This article was published in 2009, in Newsletter 82.
The Campaign published a ‘position paper’ on legal and responsible cycling a number of years ago and we’re considering an update. Here Jim Chisholm gives his personal view on legal and responsible enforcement.
As part of our vain efforts to get the police to take action over inconsiderate driving on Hills Road bridge, in a letter to the police we asked for some data. We’ve now been provided with this by the Officer responsible for Freedom of Information. We’d asked for a list of locations where cyclists had been fined either for riding on the footway, or riding without lights within the City in recent years.
Having reviewed the data I’ve serious concerns about the ‘proportionality’ and ‘legality’ of police enforcement of the law relating to cycle offences. Clearly just as with motorists we should expect action to be taken against cyclists who seriously endanger others and, although I wouldn’t like to be called ‘Mr Getemoff’, I suspect a number of the fines are either inappropriate, illegal or both.
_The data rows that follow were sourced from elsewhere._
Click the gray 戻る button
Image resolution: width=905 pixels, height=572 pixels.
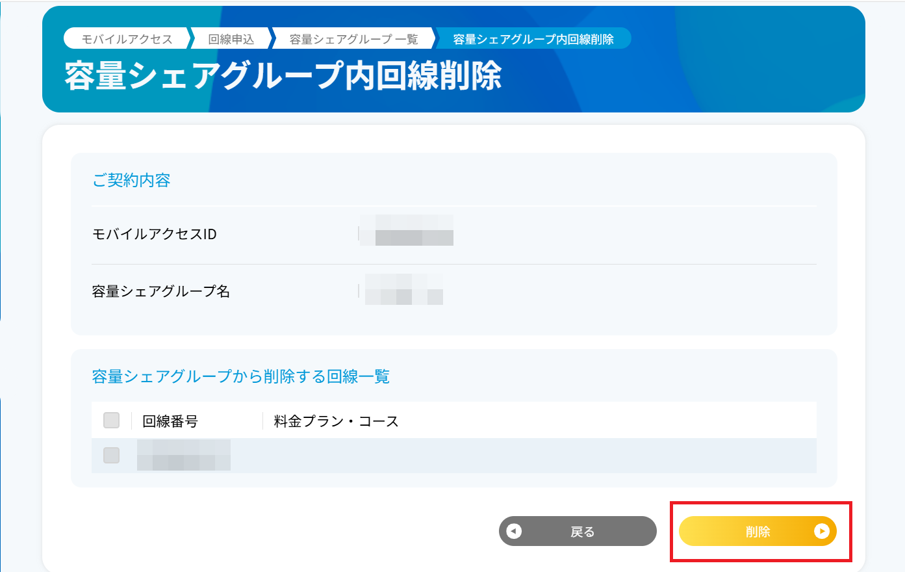click(578, 531)
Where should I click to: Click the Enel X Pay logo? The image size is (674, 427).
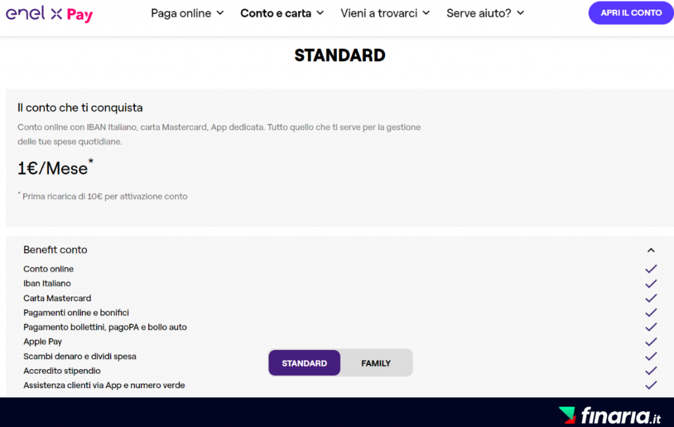click(x=49, y=13)
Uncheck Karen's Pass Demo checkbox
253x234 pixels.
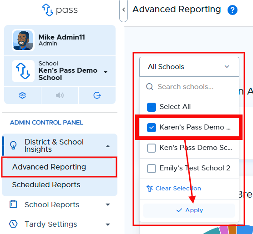[152, 127]
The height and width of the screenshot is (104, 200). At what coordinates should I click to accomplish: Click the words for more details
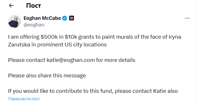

So what data have we been given?
Nearly 350 cyclists have been fined for ‘Cycling on the Footway’. As far as I can determine, this is the only offence for which a PCSO can issue a ticket. Of these fines nearly half were issued on roads with no footway! As far as I can determine, and I’ve heard from a former PCSO who is now training as a lawyer, you can only be fined for riding on the footway if there is an adjacent road on which you could cycle, other restrictions excepted. So Petty Cury (76) and Burleigh/Fitzroy (12+10) should be covered by ‘No vehicle’ access restrictions. We’ve previously questioned tickets issued in Sussex Street (20) because whatever signage should have been there was absent. It may be that we should support banning of cycling in these streets, but it should be by legal TROs (Traffic Regulation Orders) with legal signage. In Petty Cury the only indications that cycling is prohibited are the very small (100mm) ‘No Entry’ signs on the wooden posts. The police and the appropriate local authorities need to talk to each other, ensuring that the correct TROs and signs are in place, and that if cyclists are to be fined it is done under the correct regulation.
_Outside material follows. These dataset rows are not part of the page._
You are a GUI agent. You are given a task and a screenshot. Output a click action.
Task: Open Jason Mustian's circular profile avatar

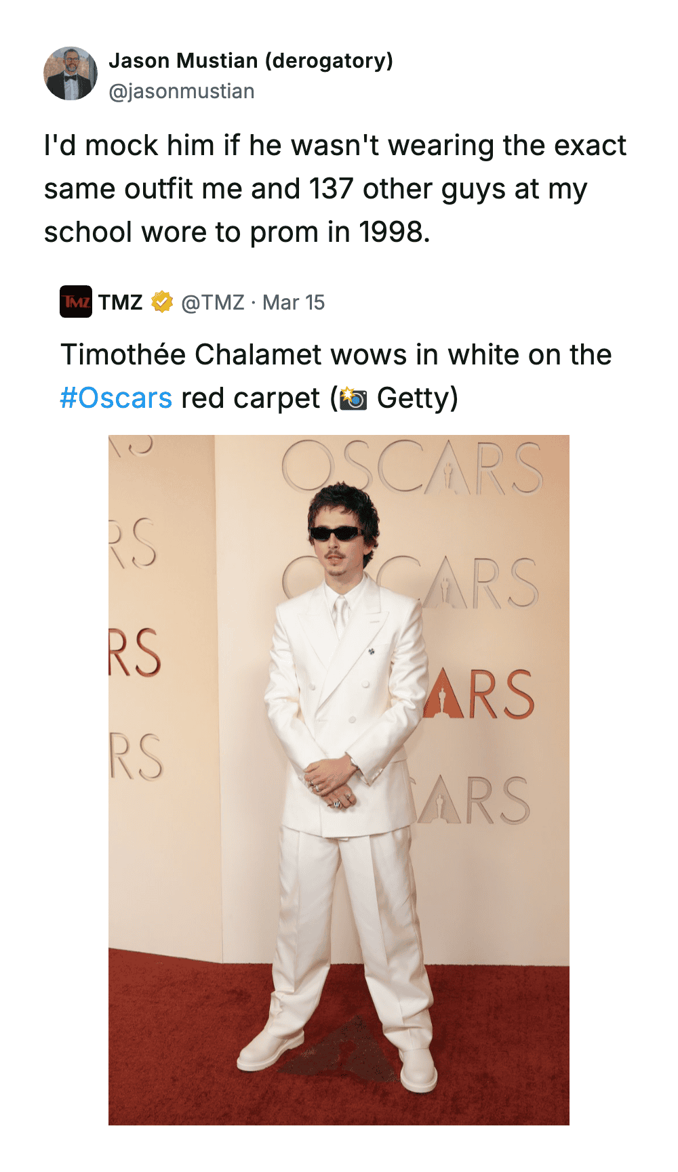point(71,74)
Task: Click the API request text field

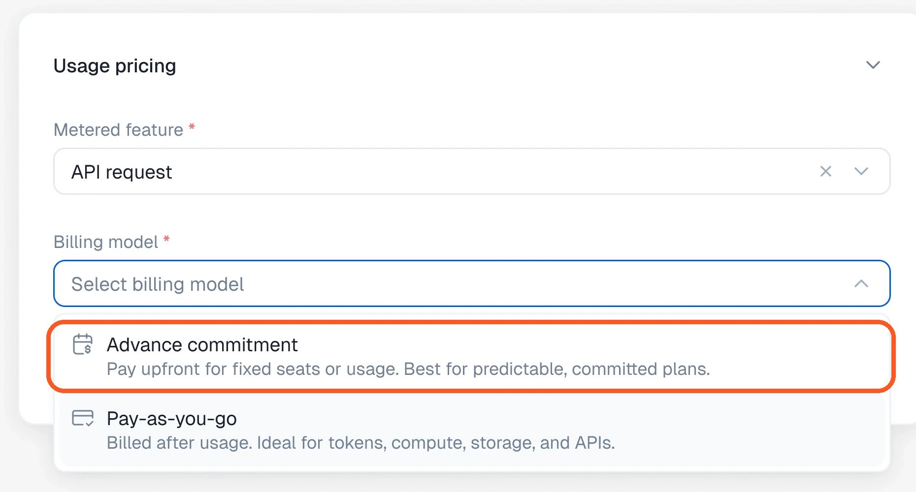Action: pyautogui.click(x=471, y=171)
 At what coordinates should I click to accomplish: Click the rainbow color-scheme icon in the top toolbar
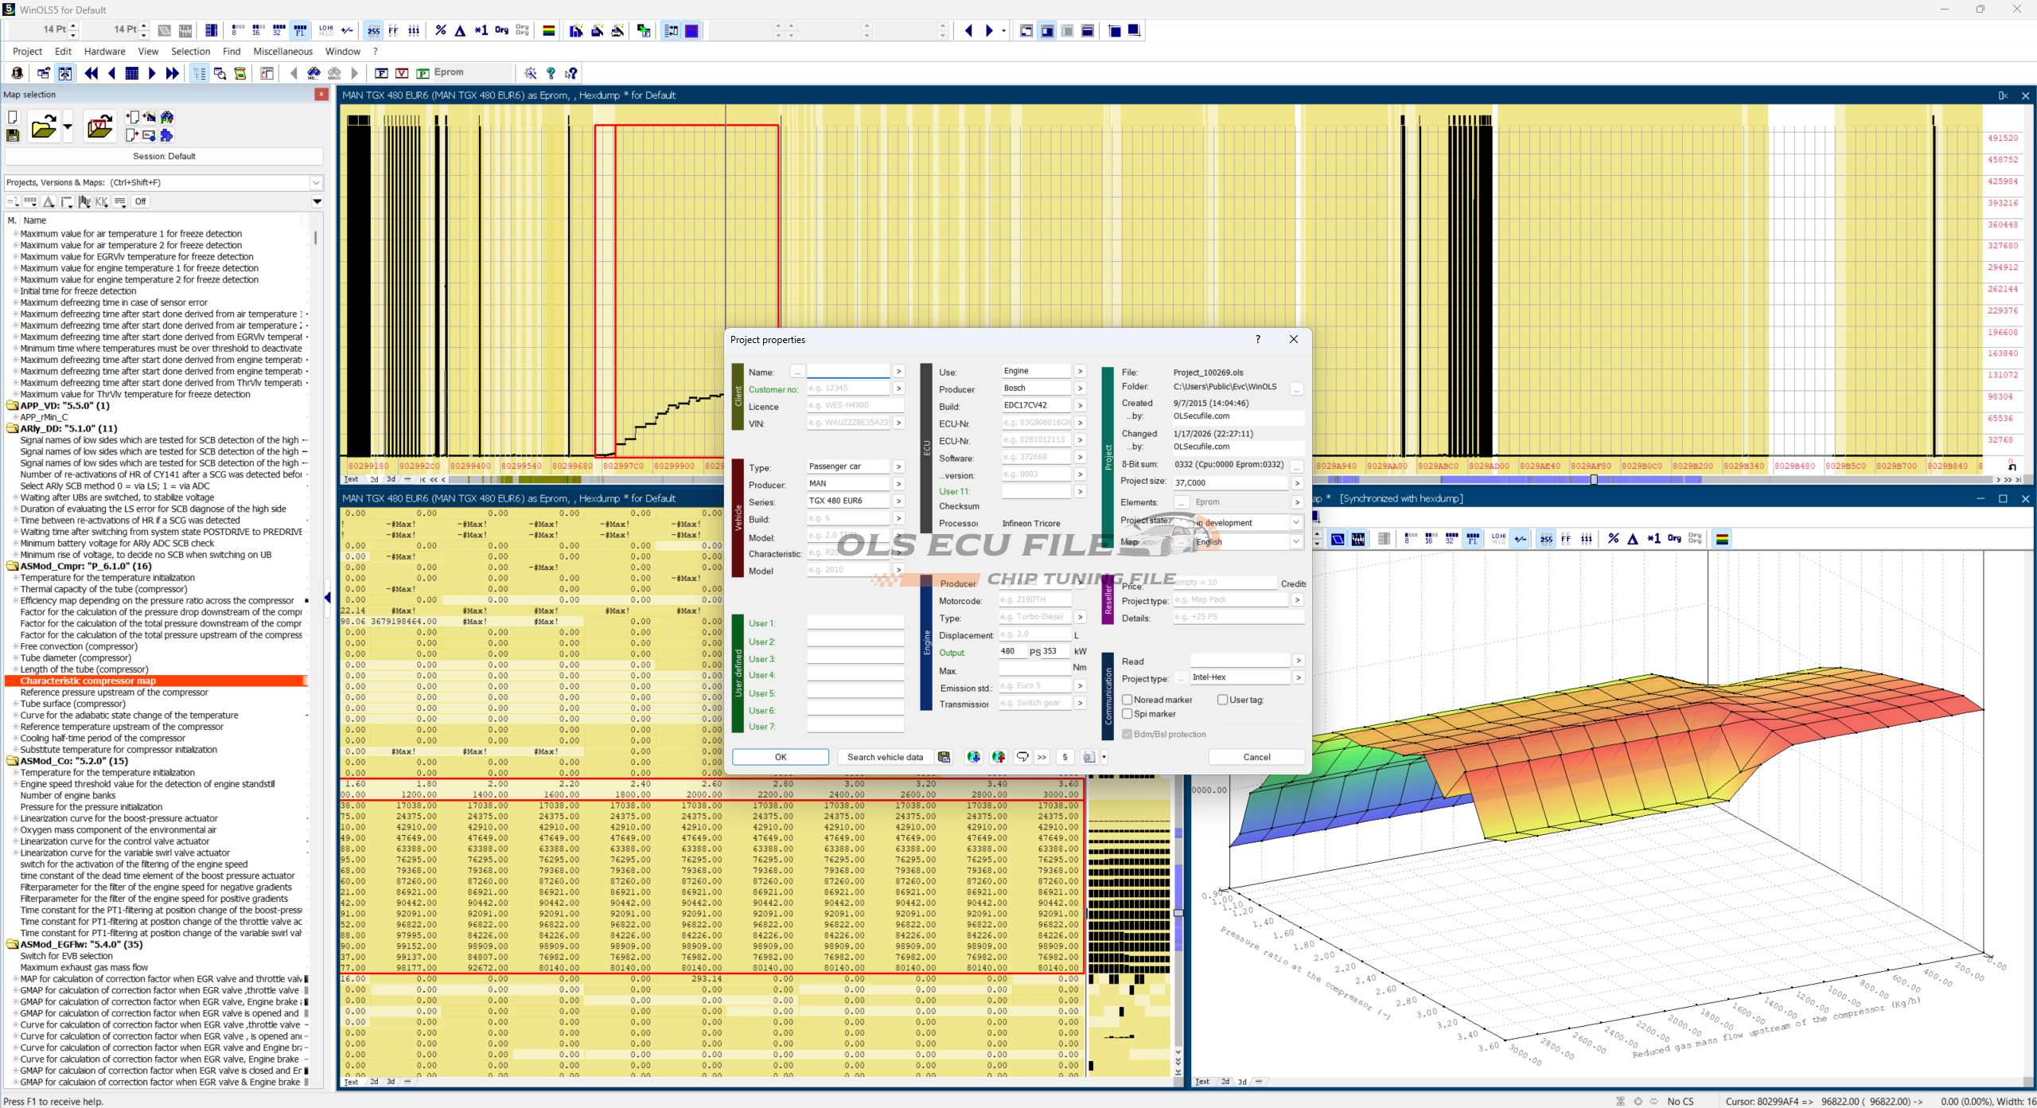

Incidentally, of those tickets issued elsewhere, 29 have been issued on Hills Road bridge during the current road works. The Campaign does not support cycling on footways, but to fine cyclists here when we’ve been given no evidence that even a single motorist has been fined for overtaking cyclists in the 3.0 m traffic lanes, seems an unbalanced use of police resources.
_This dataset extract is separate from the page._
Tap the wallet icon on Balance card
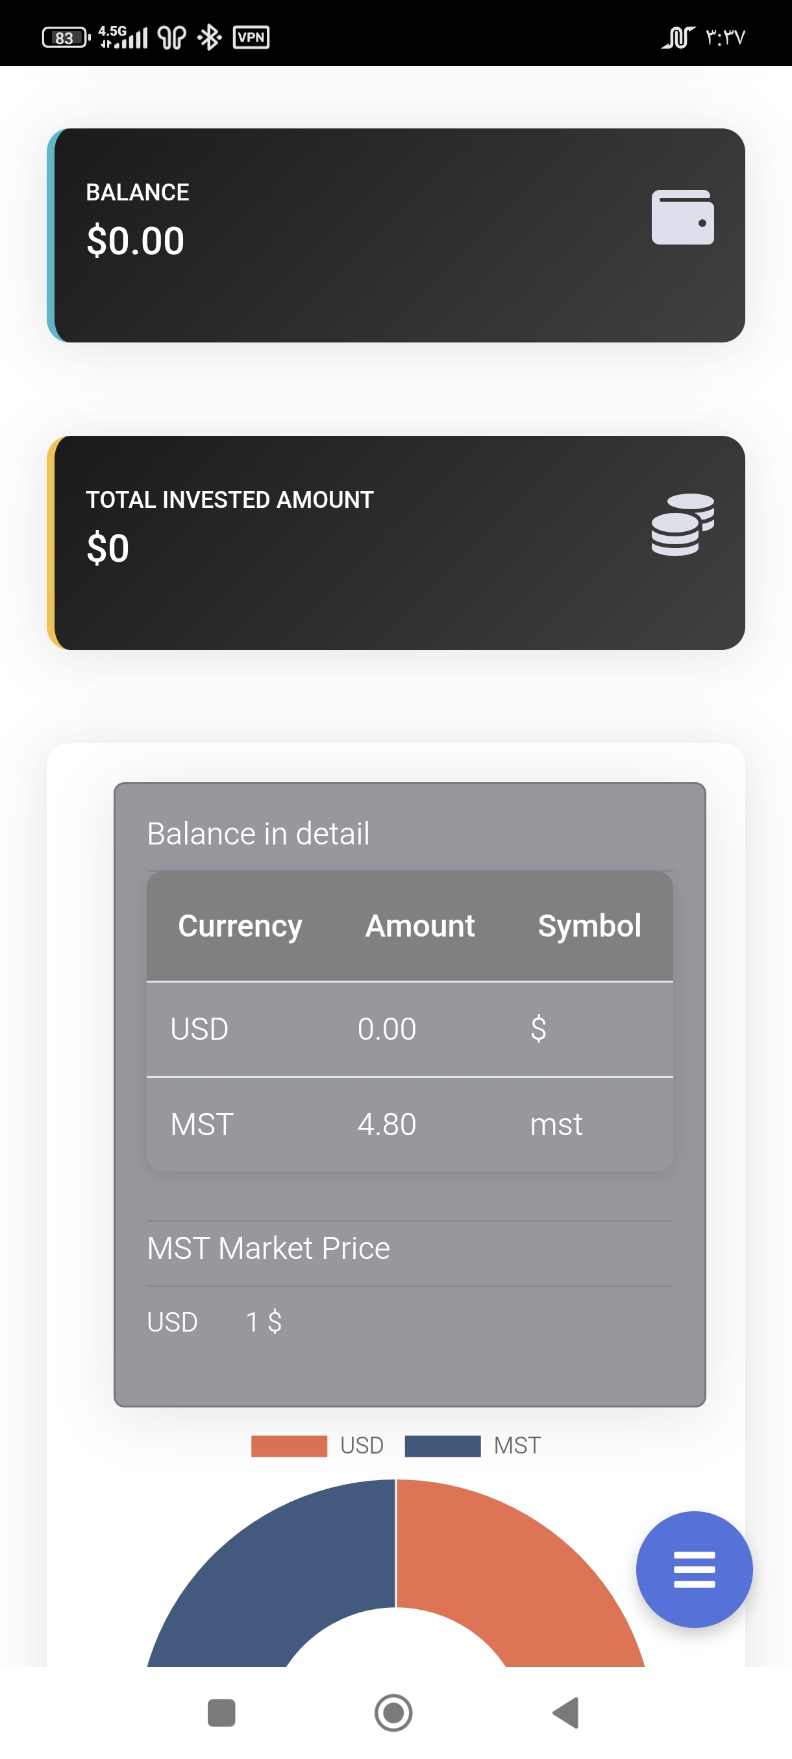Image resolution: width=792 pixels, height=1759 pixels. tap(682, 217)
We’ve also obtained the data on fines issued for cycling without lights. Over 550 were issued but some 240 were in the City Centre ‘pedestrian area’. Perhaps surprisingly only 144 out of the 560 were issued on or outside the ‘ring road’ and it seems that fining the cyclist without lights outside Sainsbury’s is just too easy (123). It was interesting to discover that only 71 motorists have been fined within the City for lighting offences over the same period. I reckon, on my cycle trip home through Trumpington and Shelford, to see at least four times as many cars with illegal lights as cyclists without lights. It was also disappointing to hear that the police seem to have abandoned the use of ‘Defect Rectification Notices’ for cycle light offences. If such a notice is issued, the person concerned is not fined if they produce evidence that the fault has been rectified within 14 days.